一出城,一个王猛亲卫打扮的人悄无声息的出现在队列当中,前行到蒯龙的马后不远,想要试图靠近蒯龙,却被蒯龙身后的副将一马鞭挥了过去。
蒯龙坐在马上头也没转说道:“让他过来。”
马鞭在亲卫和马上副将一个阻拦一个收手,马鞭只在空中发出声响,并未打实。
上来之人,自然是他师兄毕旧。
蒯龙用只有他和毕旧能听到声音说了几句,毕旧又停下脚步返回城中。
刚进城尚未有任何动作,这一万两千的精兵又前队改后队,再次出城,在风雪中向西而去。
蒯龙的心中却是暗自庆幸,进城之前幸好还没有令后方十几里的缓步推进的三千善骑停下动作,远处的飞雪依旧,甚是好看。

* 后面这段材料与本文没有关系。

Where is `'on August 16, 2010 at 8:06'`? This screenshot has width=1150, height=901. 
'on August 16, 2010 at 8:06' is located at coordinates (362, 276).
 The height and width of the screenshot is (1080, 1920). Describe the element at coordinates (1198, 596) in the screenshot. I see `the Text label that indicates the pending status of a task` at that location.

不久之后,一队后勤兵勇冒着大雪,艰难地赶着马车出城,向蒯龙的队伍追去。
接手西城门驻防的将士,看到那一支部队在西城门外七八里的地方停了下来,列队等候着后勤兵勇赶到,第一件事居然是扎营。
这一举动无疑给这场已经结束的战役增添了几分神秘与期待。
“他们这是在做什么?”受命在西城门驻防的将军目睹眼前景象,眉头紧锁,满心疑惑。西凉城已然攻克,为何这一万五千精兵还要在城外安营扎寨?
身旁的副将同样一头雾水,只能无奈摇头:“将军,此事委实难以捉摸。或许,这是为了防范西疆的援军,设立的前沿警戒。毕竟,我们能在如此短的时间内连克三城,收复失地,取得十年来最辉煌的战果,西疆那边定然不会善罢甘休。”
“言之有理。”将军沉吟片刻,又忧虑地道,“不过,打出镇西侯的旗号,是否过于张扬了?”
“子爵大人毕竟是镇西侯唯一的血脉,即便他是个书生,祖上的威名也足以震慑那些宵小。”副将再次躬身回应。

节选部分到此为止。